Depuis les résultats de la dernière étude PISA publiée fin 2016, on nous rabâche que Singapour, en tête de ce classement, a les méthodes pédagogiques les plus efficaces. Les autres pays, n’ont de cesse de vouloir comprendre ce qui s’y passe… Mais qu’est-ce que c’est que cette méthode Singapour exactement ? Que faut-il prendre, que faudrait-il laisser ? Quelques explications…

1)    Des principes de base

Selon le Dr Yeap, professeur-formateur en mathématiques, les singapouriens n’ont rien inventé, ils se basent sur des théories déjà connues et occidentales. Quelques règles de bases que nous avons parfois oublié dans nos écoles…

A) Les enfants apprennent en faisant

C’est la théorie de Jerôme Bruner, psychologue américain : « learning by doing ». La manipulation est cruciale. Vouloir faire rentrer dans le cerveau des connaissances sans les expérimenter serait inadapté et inefficace.

“Le moyen le plus efficace de développer un système de codage est de le découvrir plutôt que de l’entendre dire par un enseignant.” Jérôme Bruner

B) Les enfants apprennent en parlant

C’est un non-sens de vouloir faire taire les enfants, ils se nourrissent les uns des autres, ils développent leur esprit critique et se socialisent par le langage. Jean Piaget, psychologue Suisse, divise l’apprentissage des enfants en plusieurs périodes. Il met l’accent sur le temps d’apprentissage, n’accomplir qu’une tâche à la fois, accompagnez les enfants plus que les presser, en résumé : « enseigner moins, apprendre plus ».

« L’objectif principal de l’éducation dans les écoles devrait être la création des hommes et des femmes qui sont capables de faire de nouvelles choses, pas simplement répéter ce que d’autres générations ont fait ; des hommes et des femmes qui sont créatifs, inventifs et découvreurs, qui peuvent être critiques, vérifier et ne pas accepter tout ce qu’on leur offre. » Jean Piaget

2)    Les mathématiques concrètes ou la méthode Singapour

L’apprentissage des mathématiques n’est pas une technique routinière, ce n’est pas du calcul, encore moins un apprentissage par cœur. Il s’agit de penser, de résoudre des problèmes, de comprendre les choses.
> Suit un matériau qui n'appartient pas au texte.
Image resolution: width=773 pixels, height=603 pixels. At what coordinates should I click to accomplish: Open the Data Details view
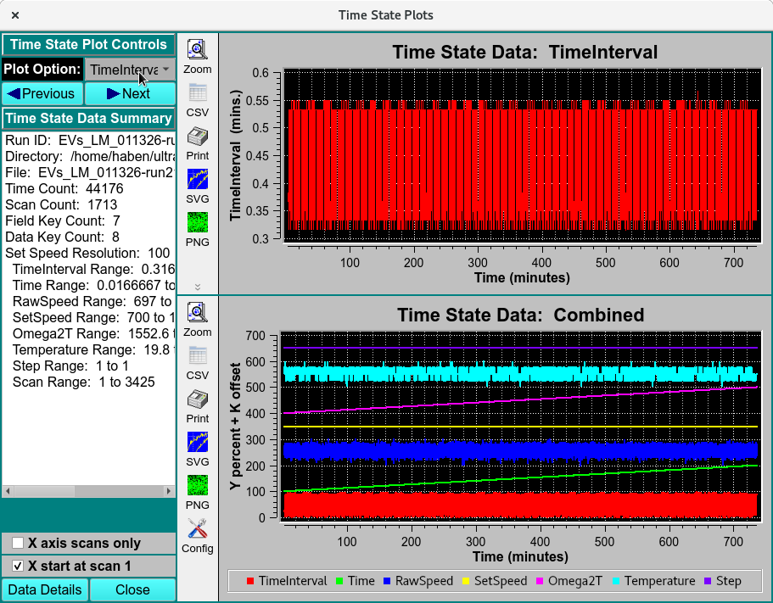point(44,589)
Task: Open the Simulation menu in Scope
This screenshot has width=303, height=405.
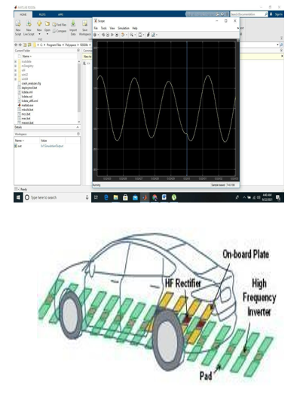Action: [124, 28]
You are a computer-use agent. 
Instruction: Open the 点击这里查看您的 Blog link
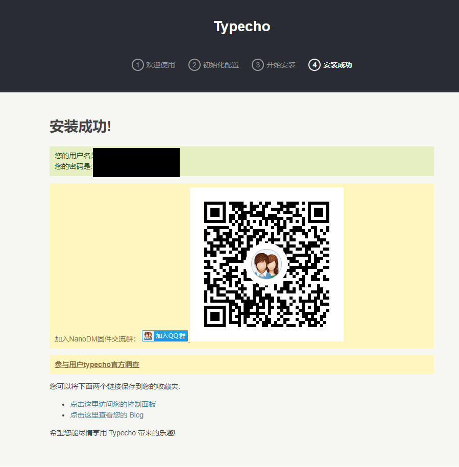107,415
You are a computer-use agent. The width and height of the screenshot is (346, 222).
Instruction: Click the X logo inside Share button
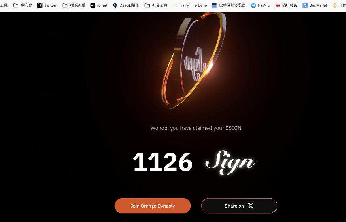(x=251, y=206)

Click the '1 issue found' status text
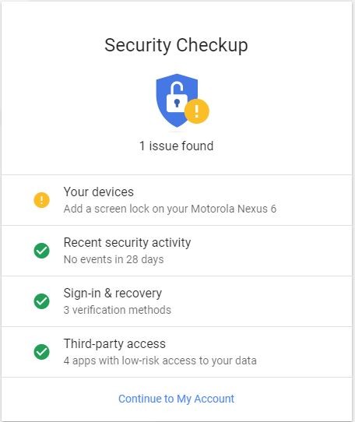176,146
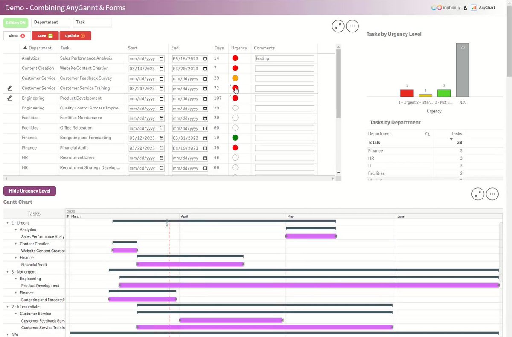Expand the N/A group at the bottom of the Gantt
This screenshot has height=337, width=512.
(7, 334)
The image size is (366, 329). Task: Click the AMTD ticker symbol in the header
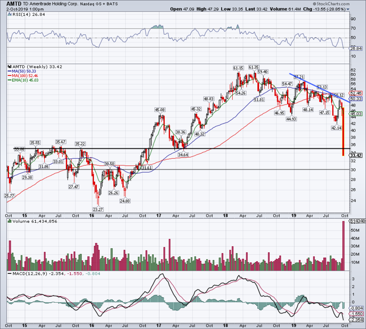click(x=14, y=4)
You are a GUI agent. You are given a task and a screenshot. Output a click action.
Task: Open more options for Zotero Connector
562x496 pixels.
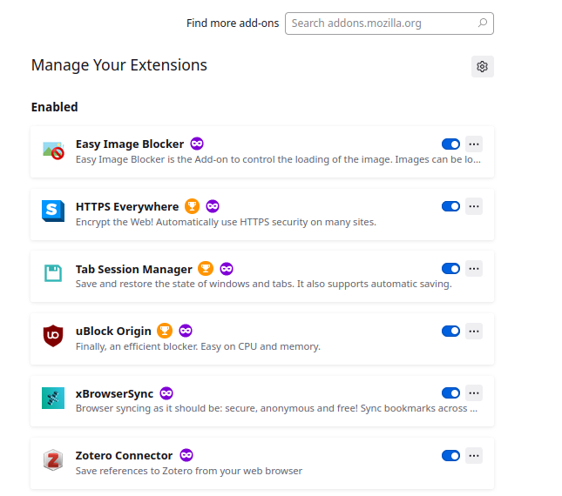coord(474,455)
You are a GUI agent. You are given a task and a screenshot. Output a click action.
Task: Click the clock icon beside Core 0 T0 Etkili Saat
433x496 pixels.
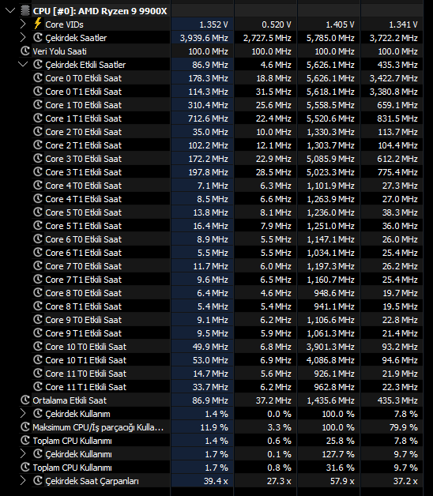[x=38, y=78]
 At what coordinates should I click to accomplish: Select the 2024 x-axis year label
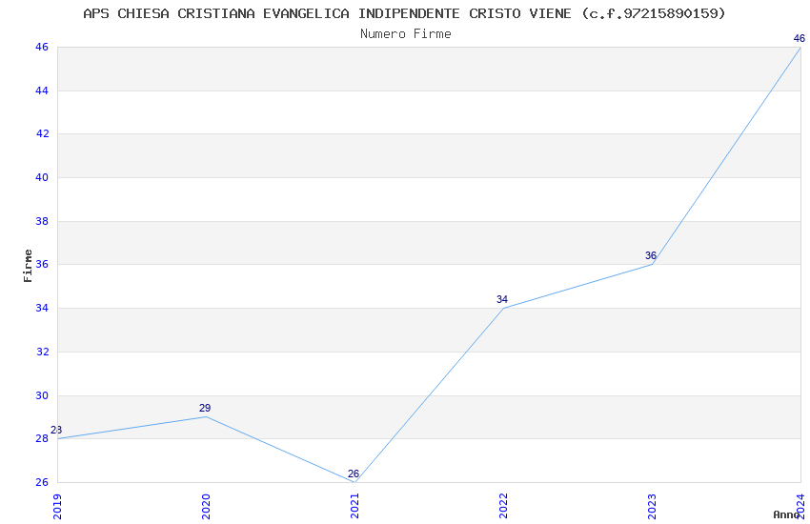800,506
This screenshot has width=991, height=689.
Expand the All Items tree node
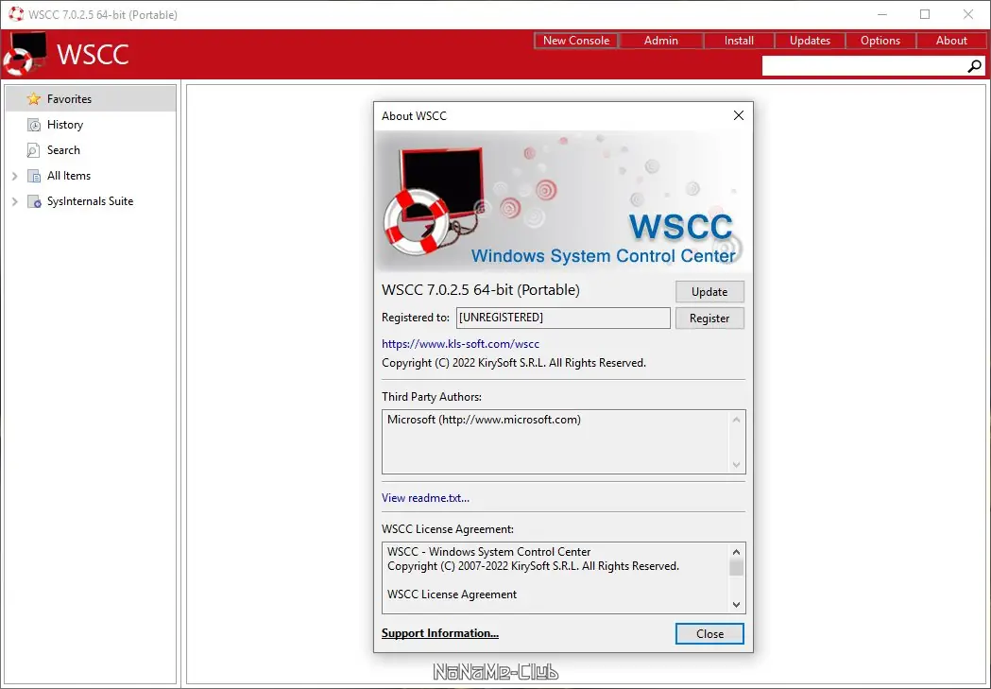coord(14,175)
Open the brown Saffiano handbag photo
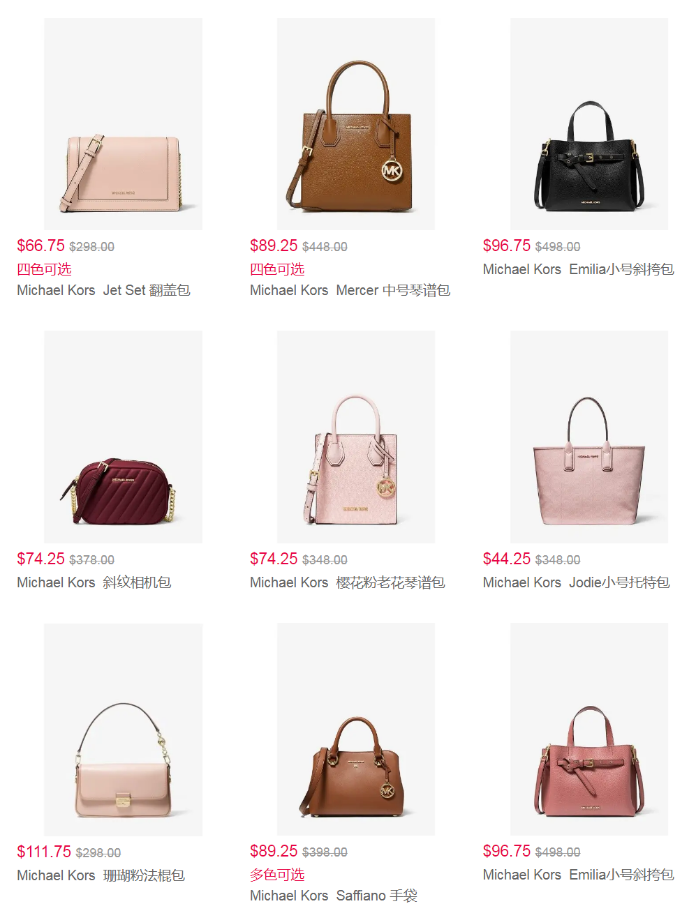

La « méthode Singapour » est avant tout une façon de parler pour nommer cette approche. En effet, c’est une approche concrète et visuelle pour expliquer les notions abstraites que sont les maths. Cette méthode propose donc de passer progressivement du concret à l’abstrait. Par exemple, calculer 3 + 2 :

JeromeBruner_Approche CPA méthode singapour

La manipulation (cubes, barres…) est donc primordiale, elle permet de mettre du sens (plutôt qu’apprendre la technique pour poser une opération). Elle permet aussi la résolution de problème (essais / erreurs). Il ne faut pas sous-estimer les connaissances des enfants, ils construisent à partir de leurs intuitions, pas seulement de leurs apprentissages. Certains jeux utilisent d’ailleurs les fameuses réglettes Cuisenaire pour concrétiser les chiffres de 1 à 10. C’est le cas d’ 1-10 Maths de Goula, qui propose de construire un chemin en utilisant les réglettes adéquates.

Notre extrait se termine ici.